Developer’s corner
NRV is a framework designed by and for the scientific corner. Behind the open source license, we are also more than welcome anyone that would genuinely contribute to our effort of gathering in-silico models for the nervous system in general.
Here are some guidelines for clean implementation of novel functionalities and contributions.
- We welcome different types of contributions:
- Report Bugs: Report bugs here:. When reporting a bug, please include:
Your operating system name and version.
Any details about your local setup that might be helpful in troubleshooting.
Detailed steps to reproduce the bug.
Fix Bug: Look through the GitHub issues for bugs. Anything tagged with “bug” and “help wanted” is open to whoever wants to implement it.
Implement Feature: Look through the GitHub issues for features. Anything tagged with “enhancement” and “help wanted” is open to whoever wants to implement it. Those that are tagged with “first-timers-only” is suitable for those getting started in open-source software.
Contribution - forking and Pull-Requests
Here is how to setup NRV for local development:
Fork the NRV repo on GitHub. Official developers are limited to members of the Bioelectronics group at the laboratory IMS
2. Clone your fork locally:
$ git clone git@github.com:your_name_here/NRV.git
3. We recommend using a conda environment, to ease the installation of FenicsX. However, a virtualenv should be possible. Assuming you are using a conda environment this is how you set up you development configuration:
$ conda activate nrv-env
$ cd NRV
$ source bash_nrv
4. Create a branch for local development:
$ git checkout -b name-of-your-contribution
You should be able to make changes locally
5. Once changes are made, you should use the test interface (see bellow for details) to lint and test you code:
$ cd tests
$ ./NRV_test --syntax
$ ./NRV_test --all
If you add a new functionality, you should add one or several tests, showing that your method works. The test should not raise any exception and should verify known, recognized or easily understable values to demonstrate the scientific reasoning. If it refers to a scientific publication, the citation should be included in the test file as python comment.

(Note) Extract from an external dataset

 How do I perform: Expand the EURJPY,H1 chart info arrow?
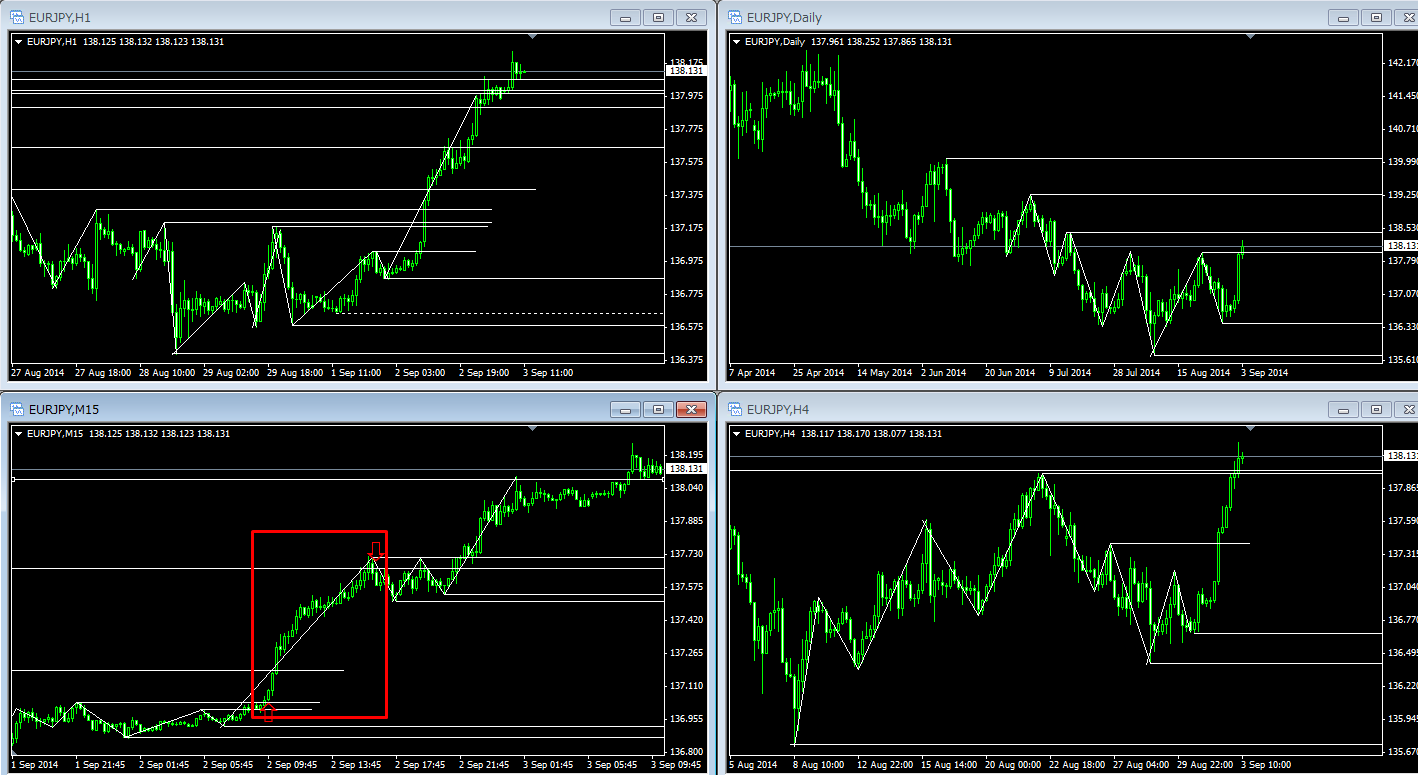click(18, 41)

6. Please do not forget to update the documentation if your changes imply knowledge from the end user. To be able to compile the documentation, few dependancies have to be considered:
$ pip install sphinx sphinx-rtd-theme furo Pygments sphinx-mdinclude
Once installed, you should be able to build the documentation with the following command:
python3 -m sphinx.cmd.build -b html docs/ docs/_build/
Tip
7. Commit your changes and push you branch to GitHub:
$ git add -A
$ git commit -m "Your message containing a description of contribution and changes"
$ git push origin name-of-your-contribution
- In brief, commit messages should follow these conventions:
Always contain a subject line which briefly describes the changes made. For example “Update CONTRIBUTING.rst”.

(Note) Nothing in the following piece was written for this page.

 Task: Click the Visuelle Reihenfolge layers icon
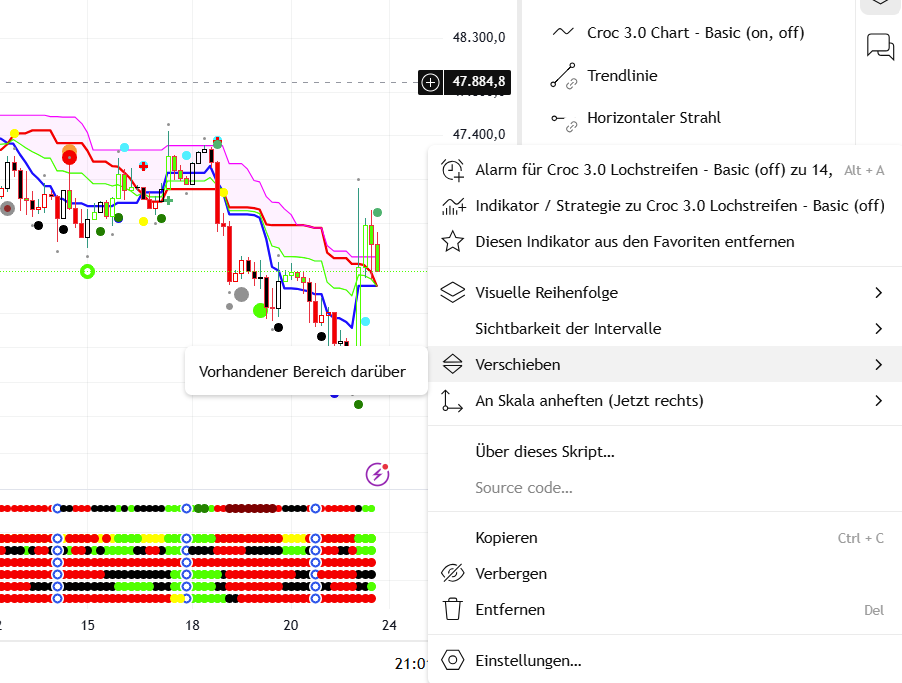tap(453, 293)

Subject lines should not exceed 50 characters.
The commit body should contain context about the change - how the code worked before, how it works now and why you decided to solve the issue in the way you did.
Submit a pull request through the GitHub website.
NRV testing
NRV is build with its own custom system for testing and validating new functionalities. This choice as made since the early development of first version, and is kept as so to ensure scientific reproducibility of results.

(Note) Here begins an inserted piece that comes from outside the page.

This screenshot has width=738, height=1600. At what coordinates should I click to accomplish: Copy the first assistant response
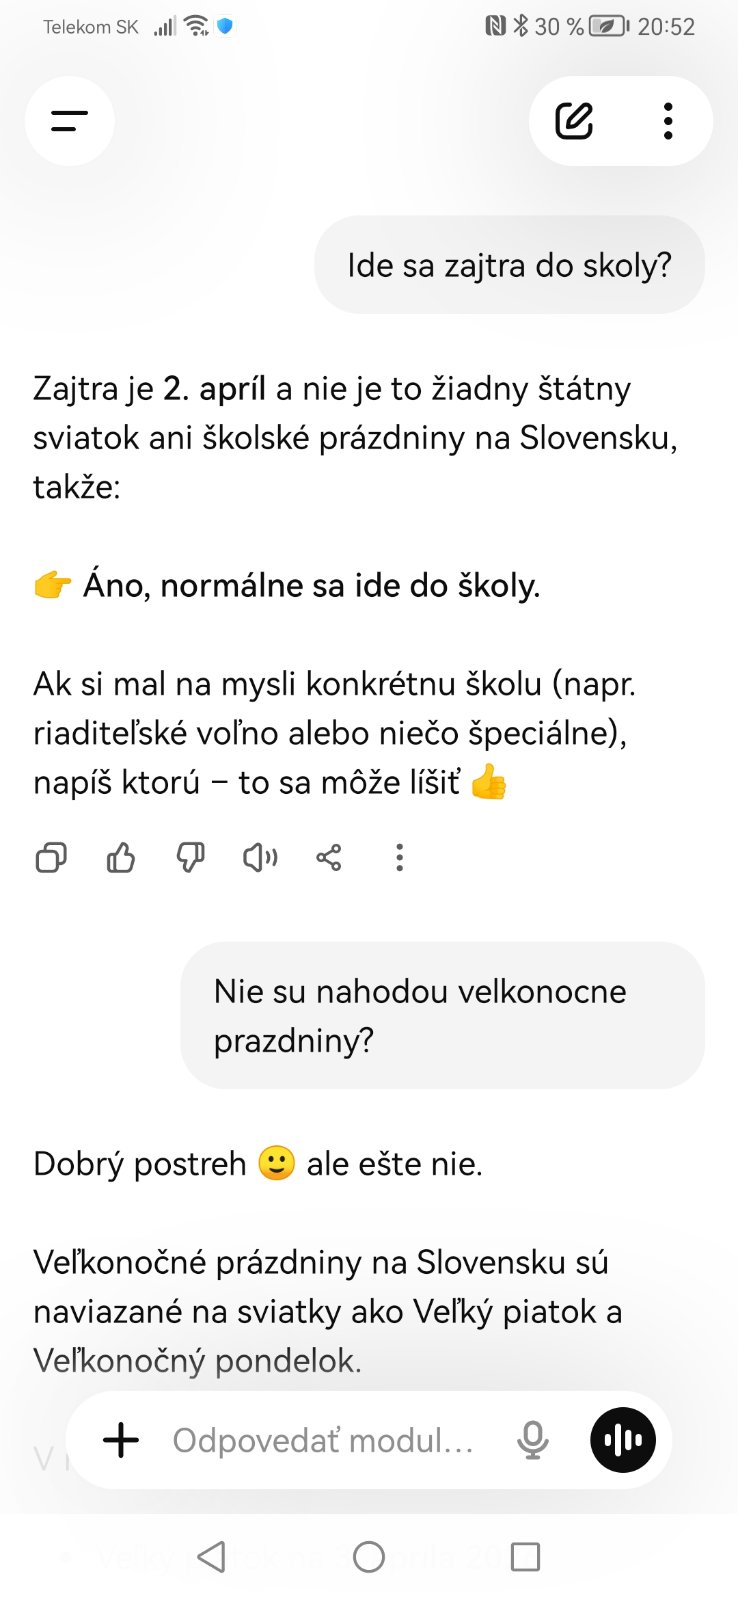point(51,857)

In the sources of NRV, a test folder is dedicated to tests:
NRV/
├── docker/
├── docs/
├── examples/
├── nrv/
├── tests/
│ ├── unitary_tests/
│ └── NRV_test
The NRV_test file is a script that act as a test launcher. It should be called from the command line using:
./NRV_test
- This script can test the installation and dependencies, test the syntax and trigger linters or launch unitary tests. The following options are possible:
“-d”, “–dependances”: Check NEURON and COMSOL installation
“-l”, “–list”: Print the name of all unitary tests, an optional integer can be added to arguments to specify the number of columns used to print
“-u”, “–unitary_tests”: Launch all unitary tests, test result figures are saved in ‘./unitary_test/figures’ folder, all the tests should be True, numerical values for debug only
“-s”, “–syntax”: Lint nrv syntax source code
“-a”, “–all”: launches even potentially failing tests due to third party softwares such as COMSOL
“-t”, “–target”: ID of the tests to simulate, if a digit is replaced by ‘_’ all the tests
“-F”, “–fenics”: Launch all and only FEniCS related tests
“-C”, “–comsol”: Launch all and only COMSOL related tests
“-p”, “–python”: Forces Python as interpreted instead of nrv2calm
Note that running all scripts without errors and with all prints set to ‘True’ (no ‘False’) is a necessary condition for a PR to be accepted. If errors occurred, the list of failed tests will be saved in the file tests/unitary_tests/log_NRV_test.txt.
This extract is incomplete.